Is that all I need to do before loading it in the jnano?
If my model was successfully converted into a TensorRT inference graph does that mean I should be able to run it on jnano without any issues?
To load and infer using the model on jnano do I just boot jnano, open a jupyter notebook, start a session, load the graph and run it?
If I have unsupported layers in my model at what point am I notified about it–when creating the inference graph or only when running the inference on jnano?
If I do have unsupported layers is there a way to split execution between Nvidia gpu and the ARM processor?
Using TensorRT acceleration is recommended but not mandatory.
You can inference your model directly with the TensorFlow framework on Nano. It is almost identical to the desktop version.
Here are some docker image with TensorFlow pre-installed for your reference:
TF-TRT will automatically convert your model into TensorRT and fallback the non-supported layer to TensorFlow implementation.
So you will always get a runable graph but the ratio for TensorRT acceleration will be different due to model architecture.
The only limitation is the memory size.
Nano only has 4G memory and needs to be shared with the operating system.
So it won’t be able to inference a large or complicated model.
Below are some workable model and benchmark result for your reference:
Thank you for your response. I have a few follow up questions.
What’s different between the supported and unsupported layers handling. Are supported layers optimized for execution on the GPU? How exactly are unsupported layers executed - on the ARM processor?
Is there a way to estimate the memory requirement for my model? How much RAM does the official OS consume? My model is just under 3MB in size so I’m guessing the Nano won’t have much trouble handling that.
Is there a way to estimate the power a model will need to run?
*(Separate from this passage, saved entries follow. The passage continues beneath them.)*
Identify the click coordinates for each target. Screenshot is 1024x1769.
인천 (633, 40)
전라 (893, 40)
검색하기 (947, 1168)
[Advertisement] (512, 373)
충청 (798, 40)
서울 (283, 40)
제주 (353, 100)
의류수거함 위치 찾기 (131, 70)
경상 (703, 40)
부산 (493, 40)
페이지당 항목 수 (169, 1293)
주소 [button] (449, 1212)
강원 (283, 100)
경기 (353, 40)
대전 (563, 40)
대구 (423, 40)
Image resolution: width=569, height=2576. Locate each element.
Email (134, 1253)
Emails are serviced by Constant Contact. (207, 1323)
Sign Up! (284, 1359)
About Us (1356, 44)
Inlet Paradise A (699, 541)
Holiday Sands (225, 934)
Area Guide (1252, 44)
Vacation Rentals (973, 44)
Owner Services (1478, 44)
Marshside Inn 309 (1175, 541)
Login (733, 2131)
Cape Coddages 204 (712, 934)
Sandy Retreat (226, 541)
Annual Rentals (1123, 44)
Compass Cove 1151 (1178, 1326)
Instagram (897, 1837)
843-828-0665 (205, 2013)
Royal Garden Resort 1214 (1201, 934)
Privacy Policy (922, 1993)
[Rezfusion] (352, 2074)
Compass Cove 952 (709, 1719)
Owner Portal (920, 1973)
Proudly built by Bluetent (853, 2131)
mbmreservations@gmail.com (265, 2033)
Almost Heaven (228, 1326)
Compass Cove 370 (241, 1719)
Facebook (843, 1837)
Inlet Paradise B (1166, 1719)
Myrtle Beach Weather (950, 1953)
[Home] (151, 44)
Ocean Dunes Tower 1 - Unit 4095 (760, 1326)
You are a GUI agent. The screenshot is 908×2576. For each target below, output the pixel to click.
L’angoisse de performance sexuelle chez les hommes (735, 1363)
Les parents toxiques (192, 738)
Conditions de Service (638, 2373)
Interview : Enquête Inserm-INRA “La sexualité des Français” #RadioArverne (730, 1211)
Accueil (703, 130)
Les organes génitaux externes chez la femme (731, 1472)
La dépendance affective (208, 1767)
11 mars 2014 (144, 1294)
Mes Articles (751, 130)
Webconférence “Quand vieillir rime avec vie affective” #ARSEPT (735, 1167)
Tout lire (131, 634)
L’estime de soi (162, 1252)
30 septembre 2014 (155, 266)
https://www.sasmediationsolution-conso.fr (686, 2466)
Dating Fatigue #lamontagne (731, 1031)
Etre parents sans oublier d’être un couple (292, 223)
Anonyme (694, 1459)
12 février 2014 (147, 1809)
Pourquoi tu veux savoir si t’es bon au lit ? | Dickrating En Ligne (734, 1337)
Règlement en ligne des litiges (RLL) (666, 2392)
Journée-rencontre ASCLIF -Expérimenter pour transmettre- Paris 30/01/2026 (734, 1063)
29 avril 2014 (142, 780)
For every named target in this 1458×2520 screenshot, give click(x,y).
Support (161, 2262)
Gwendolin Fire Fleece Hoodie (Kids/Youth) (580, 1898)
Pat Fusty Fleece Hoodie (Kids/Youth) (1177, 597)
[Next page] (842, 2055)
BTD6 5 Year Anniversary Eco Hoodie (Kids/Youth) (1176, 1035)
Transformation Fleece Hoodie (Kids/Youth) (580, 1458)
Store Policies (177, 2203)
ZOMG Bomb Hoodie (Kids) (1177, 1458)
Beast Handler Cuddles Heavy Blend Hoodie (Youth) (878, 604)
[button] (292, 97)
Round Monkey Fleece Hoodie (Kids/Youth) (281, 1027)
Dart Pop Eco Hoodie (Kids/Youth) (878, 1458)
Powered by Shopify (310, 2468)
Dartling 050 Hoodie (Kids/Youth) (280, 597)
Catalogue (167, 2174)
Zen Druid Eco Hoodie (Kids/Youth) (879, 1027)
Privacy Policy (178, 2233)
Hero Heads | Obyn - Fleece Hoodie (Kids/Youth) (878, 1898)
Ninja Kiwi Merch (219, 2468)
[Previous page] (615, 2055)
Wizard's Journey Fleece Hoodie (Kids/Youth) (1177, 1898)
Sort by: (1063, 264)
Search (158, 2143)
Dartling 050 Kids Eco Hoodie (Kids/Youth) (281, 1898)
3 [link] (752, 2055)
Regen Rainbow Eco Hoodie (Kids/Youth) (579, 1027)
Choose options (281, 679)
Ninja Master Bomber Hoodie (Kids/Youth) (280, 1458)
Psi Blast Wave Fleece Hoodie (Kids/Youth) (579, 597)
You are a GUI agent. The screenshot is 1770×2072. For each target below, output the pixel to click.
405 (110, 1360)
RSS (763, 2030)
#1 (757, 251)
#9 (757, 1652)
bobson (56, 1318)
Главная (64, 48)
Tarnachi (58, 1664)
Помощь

I’m trying to decide if the 2GB version’s 5V-3A is enough or if I’ll need the 4GB version’s 5V-4A.
1
You can find the support matrix of TensorRT below:
For TF-TRT, non-supported layer is handled by the TensorFlow GPU implementation.
For pure TensorRT, you will need to write the non-supported layer as plugin.
2
It’s recommended to monitor the required memory on a desktop environment first.
Sometimes the model size cannot really reflect the required memory.
3
For TensorRT user, it’s recommended to use 4GB Nano.
Since it takes at least 600Mb to load the required library, 2GB version will limit you to a much smaller DNN model.
When you say it takes at least 600 MB to load the required library , do you mean that’s what the OS takes? If you do have a Jetson nano is it possible for you to check the RAM the OS occupies?